I would also separate debug verbosity from realtime instrumentation by architecture, not convention. Realtime code would update fixed counters or ring-buffer events; a lower-priority task would export summaries. If a UART or network logger can block the media task, the design has already allowed the observer into the deadline path.
For multi-device validation I would automate the call matrix and preserve a compact evidence bundle per run: firmware identity, hardware revision, test endpoint, RTP summary, device timing summary and subjective/acoustic result. The point is not to collect everything. It is to make two runs comparable.
Most importantly, I would preserve the same failure-model discipline. Warnings are hypotheses, not causes; they need temporal and causal correlation with the failure. That principle remains true whether the next product uses ESP32-S3, a Linux SoC, a different codec or a cloud media service.
The result I keep from this incident
The warning stayed documented but was not promoted to dominant root cause.
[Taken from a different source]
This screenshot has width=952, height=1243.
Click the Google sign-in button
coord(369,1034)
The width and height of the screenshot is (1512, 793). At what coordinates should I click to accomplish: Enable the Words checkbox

The deeper value is the method. I started with a perceptual symptom, located the earliest layer that could create it, chose evidence that could see that layer, changed one variable, and checked the known-good invariants afterward. The process is slower than random tuning for the first build and dramatically faster by the tenth.
The short version of the lesson is: Evidence-based debugging includes learning which scary messages can be safely deprioritized.
That is the standard I now use for embedded audio work. A fix is not convincing because the call sounds better once. It is convincing when the mechanism, measurement, artifact identity and regression behavior all agree about why it got better.